L'augmentation de cette durée constitue un des leviers pour renforcer l'engagement des bénéficiaires. En revanche, porter l'engagement individuel à 10 ans apparaît excessif
Comme cela ressort également des débats sur le PLF2026, si le Gouvernement ne souhaite pas porter cet engagement individuel à 10 ans, un allongement de deux ans est largement envisageable. A l'AN comme au Sénat des amendements au PLF2026, en ce sens, ont été adoptés avec un avis favorable du Gouvernement.

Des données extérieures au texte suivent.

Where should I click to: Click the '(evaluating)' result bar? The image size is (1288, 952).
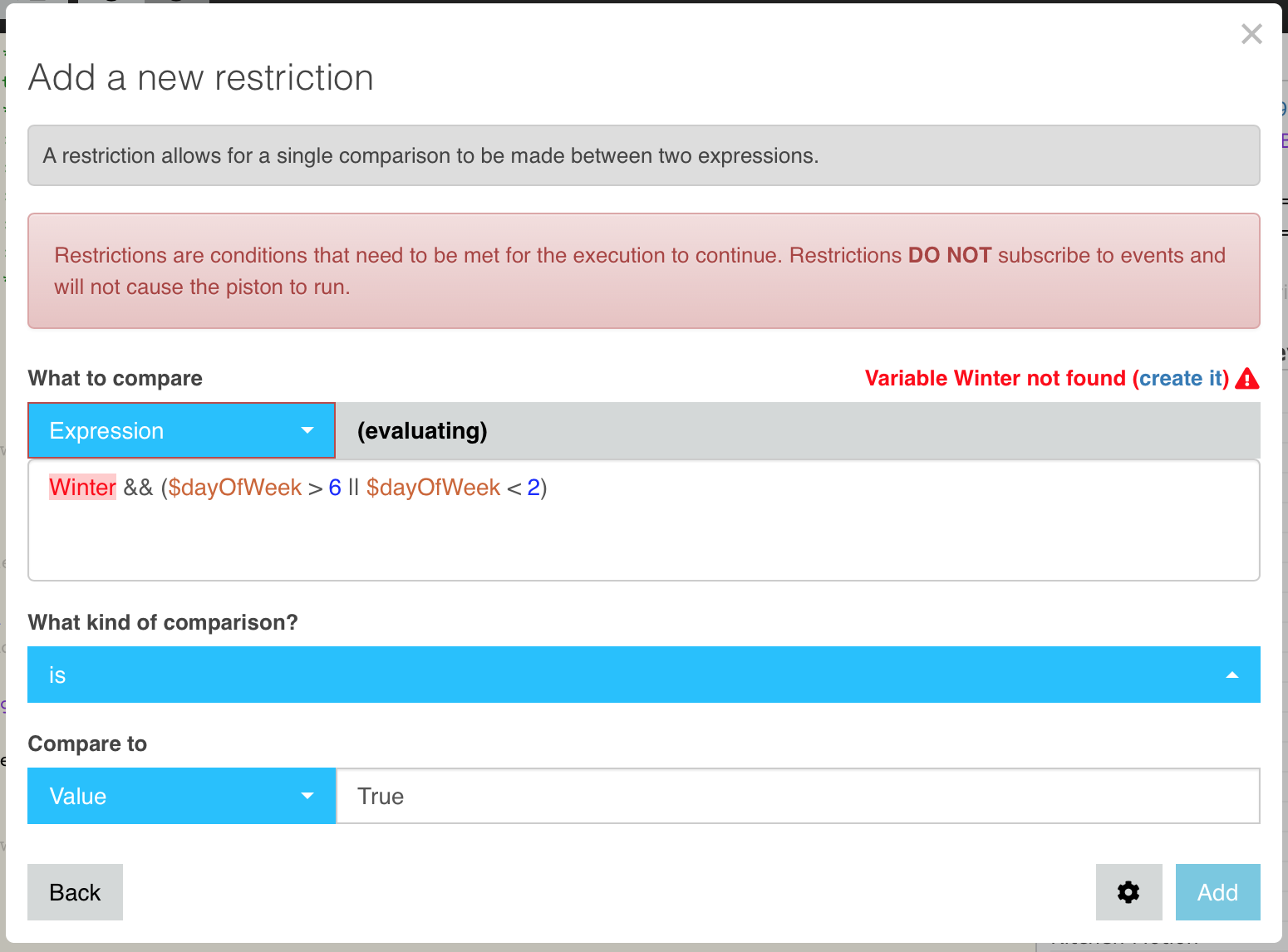click(798, 430)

- Enfin, s'agissant de la suppression de la condition d’exercice d’une fonction de direction, le ministre réaffirme que cette condition est constitutive de la nature même du pacte Dutreil. Cette exigence ne constitue pas un obstacle, l'avantage fiscal n'a pas vocation à favoriser la simple détention patrimoniale passive mais bien à soutenir l'implication des héritiers ou donataires dans la poursuite de l'activité économique de l'entreprise transmise.